• **SUPPLIED RECORDS**:
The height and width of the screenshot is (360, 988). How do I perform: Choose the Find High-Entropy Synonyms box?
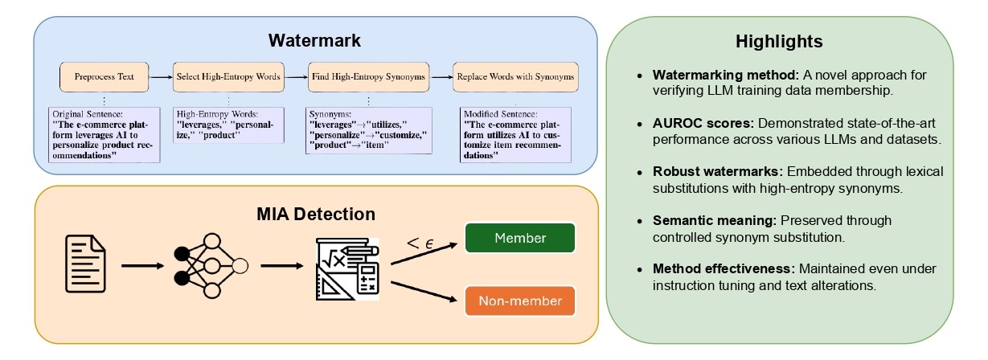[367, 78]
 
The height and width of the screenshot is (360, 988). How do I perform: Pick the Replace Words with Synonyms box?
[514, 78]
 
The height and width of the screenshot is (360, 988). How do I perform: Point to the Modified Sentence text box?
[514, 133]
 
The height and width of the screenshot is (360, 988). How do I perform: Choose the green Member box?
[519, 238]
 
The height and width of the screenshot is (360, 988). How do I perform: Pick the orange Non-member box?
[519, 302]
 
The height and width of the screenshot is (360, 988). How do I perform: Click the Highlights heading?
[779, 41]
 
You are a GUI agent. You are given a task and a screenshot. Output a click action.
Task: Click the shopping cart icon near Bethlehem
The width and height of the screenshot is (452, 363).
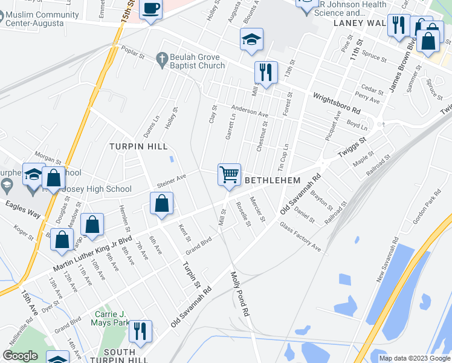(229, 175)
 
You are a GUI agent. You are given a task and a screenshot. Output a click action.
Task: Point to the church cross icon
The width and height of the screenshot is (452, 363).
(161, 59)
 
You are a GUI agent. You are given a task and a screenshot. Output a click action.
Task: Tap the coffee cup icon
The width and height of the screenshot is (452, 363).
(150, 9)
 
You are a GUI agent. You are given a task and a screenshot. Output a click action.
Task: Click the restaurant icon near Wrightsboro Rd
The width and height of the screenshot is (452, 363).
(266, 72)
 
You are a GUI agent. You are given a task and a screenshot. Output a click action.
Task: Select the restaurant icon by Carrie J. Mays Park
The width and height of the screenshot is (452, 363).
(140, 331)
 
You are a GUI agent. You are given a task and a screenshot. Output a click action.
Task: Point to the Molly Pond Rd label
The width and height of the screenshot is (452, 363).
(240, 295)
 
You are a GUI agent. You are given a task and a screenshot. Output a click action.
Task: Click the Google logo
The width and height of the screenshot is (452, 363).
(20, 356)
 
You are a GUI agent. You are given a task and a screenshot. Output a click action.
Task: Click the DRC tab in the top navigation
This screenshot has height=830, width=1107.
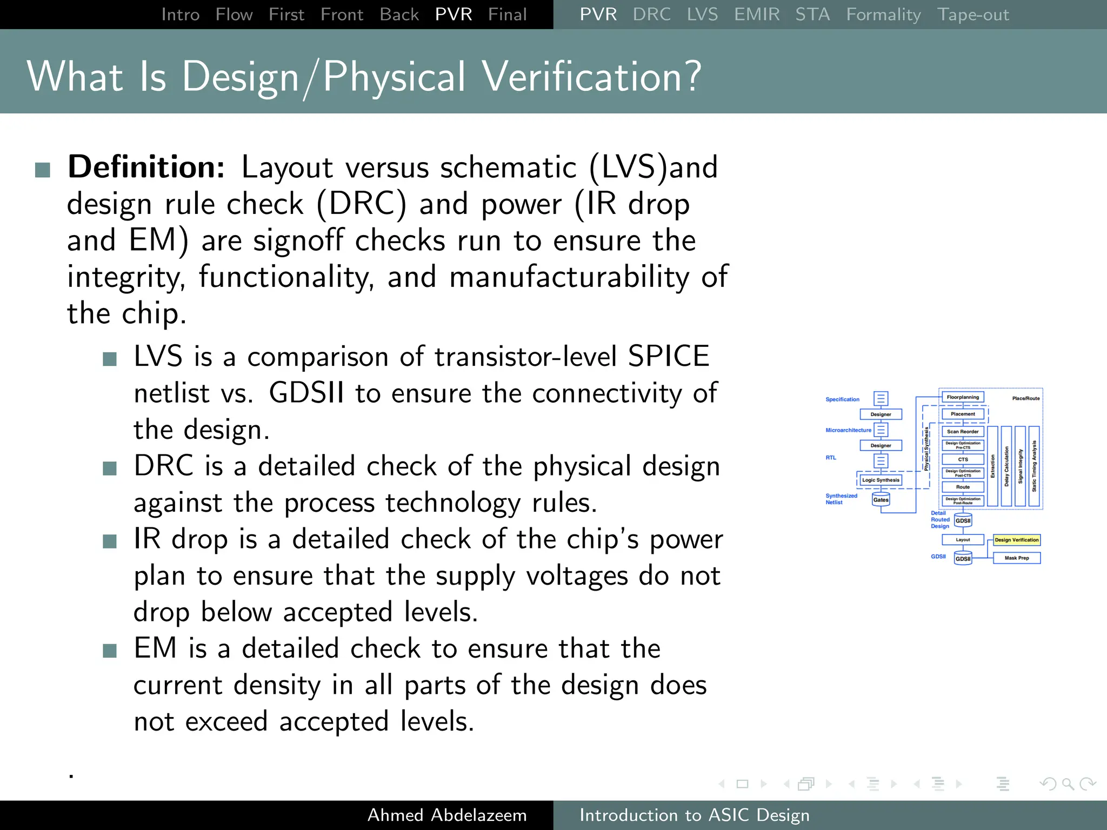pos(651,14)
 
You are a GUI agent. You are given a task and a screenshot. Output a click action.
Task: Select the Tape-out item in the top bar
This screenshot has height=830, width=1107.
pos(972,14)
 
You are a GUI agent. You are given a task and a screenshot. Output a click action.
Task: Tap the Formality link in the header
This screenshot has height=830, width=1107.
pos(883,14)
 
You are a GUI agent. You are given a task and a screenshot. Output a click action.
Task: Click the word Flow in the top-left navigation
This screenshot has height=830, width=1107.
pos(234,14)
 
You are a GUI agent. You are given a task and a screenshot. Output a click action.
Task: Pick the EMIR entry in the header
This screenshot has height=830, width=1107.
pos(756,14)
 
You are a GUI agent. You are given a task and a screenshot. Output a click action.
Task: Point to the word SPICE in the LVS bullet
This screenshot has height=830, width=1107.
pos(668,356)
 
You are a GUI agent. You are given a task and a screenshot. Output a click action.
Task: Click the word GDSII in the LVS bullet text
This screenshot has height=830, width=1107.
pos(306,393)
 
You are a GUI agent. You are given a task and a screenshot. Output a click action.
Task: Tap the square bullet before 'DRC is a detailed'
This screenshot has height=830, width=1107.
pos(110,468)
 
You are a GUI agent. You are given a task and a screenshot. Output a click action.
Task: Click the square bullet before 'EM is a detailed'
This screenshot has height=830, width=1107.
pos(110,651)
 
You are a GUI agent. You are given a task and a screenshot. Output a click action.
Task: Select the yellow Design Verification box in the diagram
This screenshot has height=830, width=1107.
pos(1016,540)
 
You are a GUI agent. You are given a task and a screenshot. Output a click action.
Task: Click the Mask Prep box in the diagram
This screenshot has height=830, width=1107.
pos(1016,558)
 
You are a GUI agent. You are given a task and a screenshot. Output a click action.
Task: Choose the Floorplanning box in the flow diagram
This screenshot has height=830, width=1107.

• **EXERCISE INSTRUCTIONS**: List every line in the records above that contains the string "restaurant". Matching is case-sensitive.

• **EXERCISE ANSWER**:
Task: Click the restaurant icon near Wrightsboro Rd
Task: Select the restaurant icon by Carrie J. Mays Park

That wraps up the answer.